# Records from a data source:

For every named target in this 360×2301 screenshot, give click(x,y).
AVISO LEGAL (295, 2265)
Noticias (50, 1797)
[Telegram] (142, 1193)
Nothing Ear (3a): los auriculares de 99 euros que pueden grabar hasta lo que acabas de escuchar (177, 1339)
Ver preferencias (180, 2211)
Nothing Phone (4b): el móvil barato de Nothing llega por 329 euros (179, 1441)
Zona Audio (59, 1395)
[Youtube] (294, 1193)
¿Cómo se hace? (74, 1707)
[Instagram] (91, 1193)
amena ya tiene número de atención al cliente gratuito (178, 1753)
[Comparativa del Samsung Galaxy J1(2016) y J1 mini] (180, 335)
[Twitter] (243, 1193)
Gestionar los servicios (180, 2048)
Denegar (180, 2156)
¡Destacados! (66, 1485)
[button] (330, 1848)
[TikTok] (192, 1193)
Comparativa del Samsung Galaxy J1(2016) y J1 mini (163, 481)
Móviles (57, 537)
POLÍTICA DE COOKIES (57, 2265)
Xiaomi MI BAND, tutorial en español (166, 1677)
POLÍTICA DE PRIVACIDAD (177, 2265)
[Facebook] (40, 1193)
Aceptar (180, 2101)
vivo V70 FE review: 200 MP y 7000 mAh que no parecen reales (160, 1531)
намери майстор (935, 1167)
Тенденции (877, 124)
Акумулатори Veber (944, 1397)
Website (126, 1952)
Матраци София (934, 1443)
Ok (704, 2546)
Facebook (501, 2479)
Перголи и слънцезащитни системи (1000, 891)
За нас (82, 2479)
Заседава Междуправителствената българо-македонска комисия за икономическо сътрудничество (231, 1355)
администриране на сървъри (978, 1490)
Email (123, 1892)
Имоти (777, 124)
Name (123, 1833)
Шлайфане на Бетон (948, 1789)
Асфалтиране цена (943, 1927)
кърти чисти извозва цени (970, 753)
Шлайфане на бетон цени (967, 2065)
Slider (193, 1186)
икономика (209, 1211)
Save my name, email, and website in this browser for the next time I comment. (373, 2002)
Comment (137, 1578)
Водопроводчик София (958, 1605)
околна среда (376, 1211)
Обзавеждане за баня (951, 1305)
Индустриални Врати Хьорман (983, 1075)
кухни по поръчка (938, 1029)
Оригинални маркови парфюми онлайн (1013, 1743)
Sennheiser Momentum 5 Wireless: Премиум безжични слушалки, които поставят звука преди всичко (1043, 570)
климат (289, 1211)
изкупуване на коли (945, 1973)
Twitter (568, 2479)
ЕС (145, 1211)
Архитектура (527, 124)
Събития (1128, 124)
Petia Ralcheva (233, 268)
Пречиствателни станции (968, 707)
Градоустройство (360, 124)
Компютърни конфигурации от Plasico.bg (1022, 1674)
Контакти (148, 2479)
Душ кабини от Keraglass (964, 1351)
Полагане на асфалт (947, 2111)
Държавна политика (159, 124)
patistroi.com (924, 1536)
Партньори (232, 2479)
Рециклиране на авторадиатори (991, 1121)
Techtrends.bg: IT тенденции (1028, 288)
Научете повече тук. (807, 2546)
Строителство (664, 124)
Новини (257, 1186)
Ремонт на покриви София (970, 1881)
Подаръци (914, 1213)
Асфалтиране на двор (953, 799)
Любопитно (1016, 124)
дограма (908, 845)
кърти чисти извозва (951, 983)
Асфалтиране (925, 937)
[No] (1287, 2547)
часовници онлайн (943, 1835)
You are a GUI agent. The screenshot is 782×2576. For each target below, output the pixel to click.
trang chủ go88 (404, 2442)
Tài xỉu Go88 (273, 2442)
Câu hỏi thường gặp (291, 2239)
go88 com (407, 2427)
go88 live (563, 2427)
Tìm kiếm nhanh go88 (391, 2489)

# What is expected:
In how many lines of the records does the word "кърти" appear? Give the number alone.

# Task answer:
2